[Commissioned Texts]
2011
In 2011, I happened upon a newspaper article written for the Canadian Newspaper, The St. Catharines Standard. written in 1974 about an object that had been stolen from the Houdini Magical Hall of Fame, a popular folk museum in Niagara Falls, Ontario, that operated from 1968 until 1995. The original object that had been stolen was a small sealable box containing a pencil and a pad of paper created by the late Hungarian-American escape artist and stunt performer Harry Houdini (1874-1926) and was meant as a tool to test and debunk spiritual mediums.
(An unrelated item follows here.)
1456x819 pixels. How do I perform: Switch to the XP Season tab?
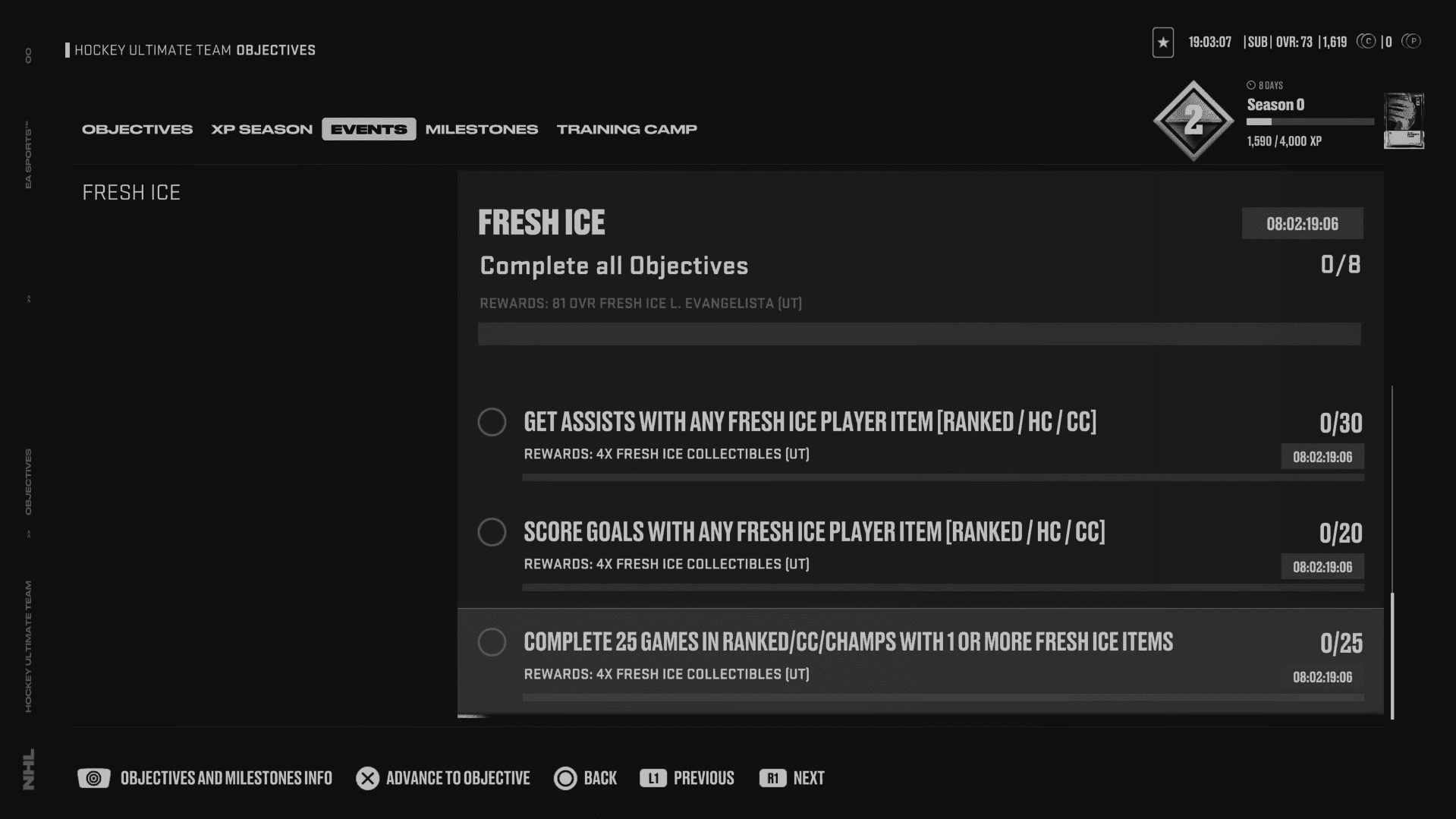[262, 129]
Often mistakenly described as a magician, Houdini referred to himself as an engineer, someone who could confront and escape the threshold of death by means of ingenuity rather than magic. Houdini’s fervent faith in the conscious afterlife, however, led him on a campaign to unveil mediums’ techniques of sleight of hand, and went on during the latter half of his career to publish books and create exam-like objects to test their abilities. Houdini had offered a $31,000 cash reward to any medium who could summon the spirits to write with the pencil within the box, without actually touching the box, and until 1974 that offer had been continued by the Hall of Fame. Suspiciously, two weeks before it was stolen, two Brock University Students announced that they would attempt the feat. There no images or records of the object in the Niagara archive, nor in Pennsylvania where another extensive Houdini collection is found, but that Houdini never intended any of his objects to be exhibited post mortem. Instead he requested that they be first inherited by his brother Hardeen, and then burned and melted after his death. I found it curious that the fate of the Houdini Magical Hall of Fame would end in flames in 1995, fulfilling Houdini’s original wish.
The Escape Artist is a reconstruction of this box based only on its description in the article from 1974. The original box has never been recovered and is understood to have been the sole artefact suvivor of the fire that destroyed the Hall of Fame.